Antiretrovirals are easier to get in some towns than others. But
a monthly
supply of drugs on the open market is unaffordable. I don't know
who can
still buy them.
The government clinic in my hometown has
stopped taking in new
patients. The CD4 count machine has broken down.
Without it you can't be
assessed for treatment. The food crisis has
compounded the problem. Several
relatives on treatment say they struggle to
get adequate and timely
nutrition so they can adhere to their
regime.
My visits to graveyards in Harare and Bulawayo
confirm that more
young people are dying. Someone born in 1987 is in a grave
already.
The rich get richer
As in any place
in a crisis there is opportunity. Zimbabwe is no
different. A new breed of
billionaires has arisen. Wheeler-dealers are
everywhere: smugglers, sellers
of scarce commodities, fuel importers or just
plain
thugs.
Moving mostly in the leafy suburbs and among the
middle classes
it is interesting to see the lifestyles and listen to the
"woes" of this
group. At a hair salon the young come in their dozens to get
fancy hair-dos.
I have never seen so many well manicured women as I do in
Harare.
At a popular restaurant I eavesdrop on a conversation
among
those I call corporate wives. One has taken up horse riding. Another
is
persevering with her flying lessons. The third frets about the lack of
seats
on flights to Dubai for her family for the school holidays. They'll
have to
go to Victoria Falls -- how boring, they all
commiserate.
And you can't believe the fancy cars this lot
and their
offspring drive. An economist friend tells me that because the Zim
dollar is
so worthless now, saving is pointless. You're better off chowing
your money
in this manner. I worry about the long-term implications of all
this.
I meet a group of young secretaries and hear
fascinating stories
about what the "indigenous" or new farmers are buying
their girlfriends.
Plasma-screen televisions, double-door fridge-freezers,
leather lounge
suites, Japanese used vehicles, monthly fuel supplies,
shopping trips to Jo'burg
or Dubai. Many of these young women have regular
facials and massages -- all
paid for with the new money. For some, every
cloud does have a silver
lining.
A new
birth
As I dance at my friend Juliana's birthday party, I
disagree
with Oliver Mtukudzi's new song, Gehena (hell), in which he says
there is no
such thing as a slightly nice hell. Hell is hell, he sings.
Oliver dear,
Zimbabwe is a slightly good hell.
I am angry
at what I see. It makes me depressed. I am angry at
the unnecessary pain and
grind that women and girls, in particular, have
become subjected to -- the
constant search for food, fuel and water. I am
angry that younger women
continue to die unnecessary deaths from Aids or are
subjected to sex work
when they could be earning their own incomes in a
functioning
economy.
I am shocked at the denial by those in power that
there is a
crisis in Zimbabwe and that poor black people are suffering.
These people
are not related to Tony Blair -- or Gordon Brown now --and have
done nothing
to deserve this "punishment". All they want is to live in the
functional
Zimbabwe they once knew.
And I am even more
angry that the solution being punted is
another meaningless and wasteful
election -- an election that will not
resolve poor women's and girls'
problems. Just as all the other useless
elections in the past few years did
not.
Yet I come out refreshed and happy. After a visit to my
gynaecologist and my dentist -- both of whom treat me like a human being and
not a tropical disease in progress, as I am normally treated in South
Africa -- I have every right to be happy. I am greeted with a smile and a
chat at the bank. In Johannesburg I am "X-rayed 55 times", as I call it, and
my ID photocopied four times every time I visit my bank.

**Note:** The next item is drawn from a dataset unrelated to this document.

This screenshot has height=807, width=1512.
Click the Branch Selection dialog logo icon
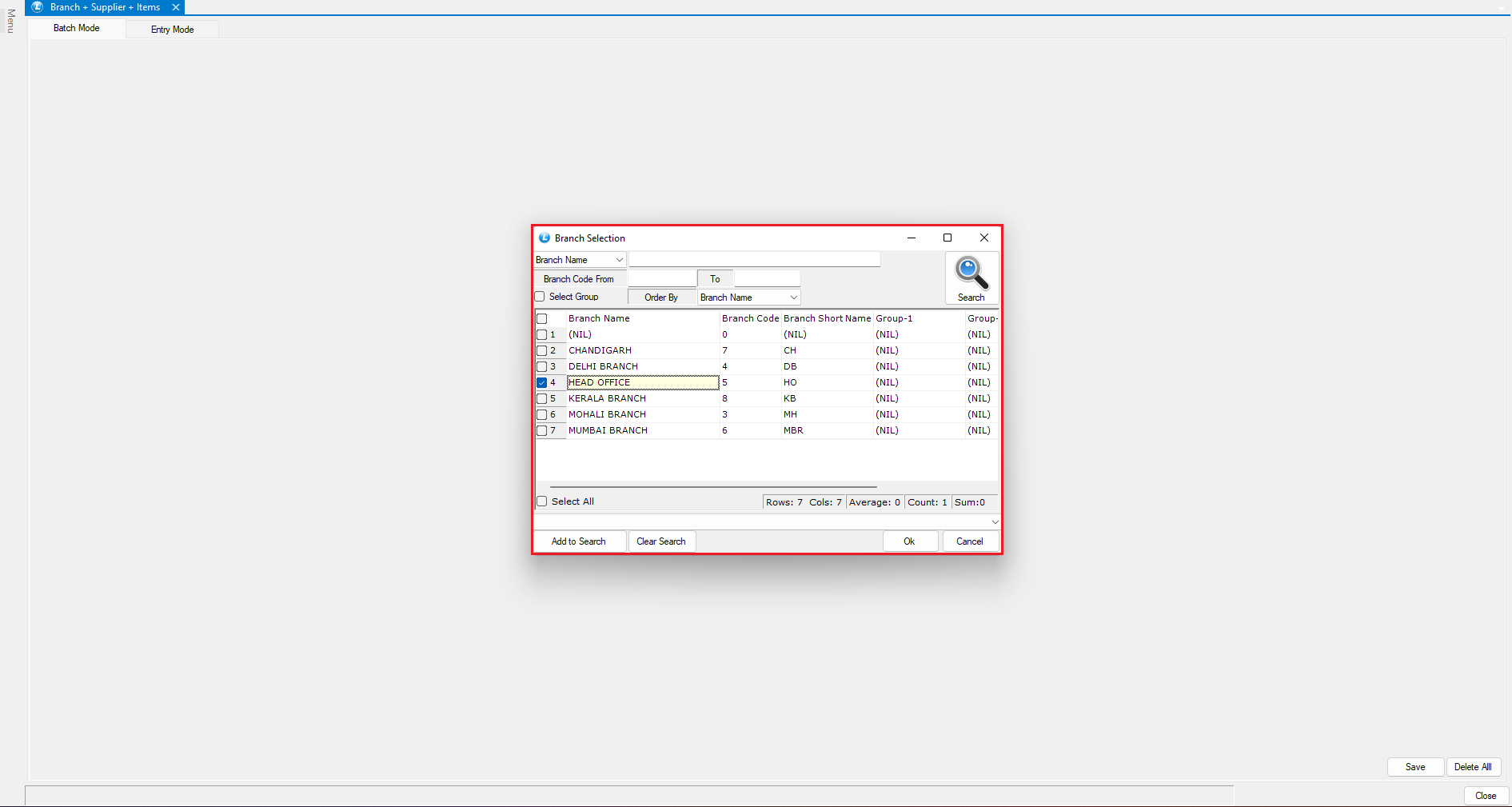click(x=545, y=238)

Having spent three weeks travelling under the most beautiful
African sun in
three of the safest cities in the world, I am at peace. For
three weeks I do
not obsess about locking doors and windows and clutching my
handbag. The
laughter, community and sense of hope in everyone I see is
something I will
live on for the next few months. Even in the most trying of
times, or in the
longest bread queue, there is hope and faith.
I cannot help
but be elated at the sight of new houses being
built: big, beautiful houses.
No matter how much it costs, parents still
sacrifice to send their children
to the best schools; buy them necessary
school uniforms and other supplies.
University and college students study
diligently, hoping for a better
life.
In Bulawayo's Centenary Park, although the flowers have
not been
watered for months and the place looks desolate, I witness at least
five
weddings on a beautiful Saturday morning. My eldest son has a new baby
girl,
who looks so cute in pink; my younger brother has a baby boy with the
most
beautiful long nails.
Life has become hell for many,
but it is a slightly good hell.
There is hope. The struggle to reclaim our
beautiful country must continue.
The Telegraph
By Byron Dziva
In Harare
Last Updated: 2:30am BST 02/10/2007
Zimbabwe
has raised interest rates from 650 per cent to 800 per cent,
a stark
illustration of the country falling further into economic crisis.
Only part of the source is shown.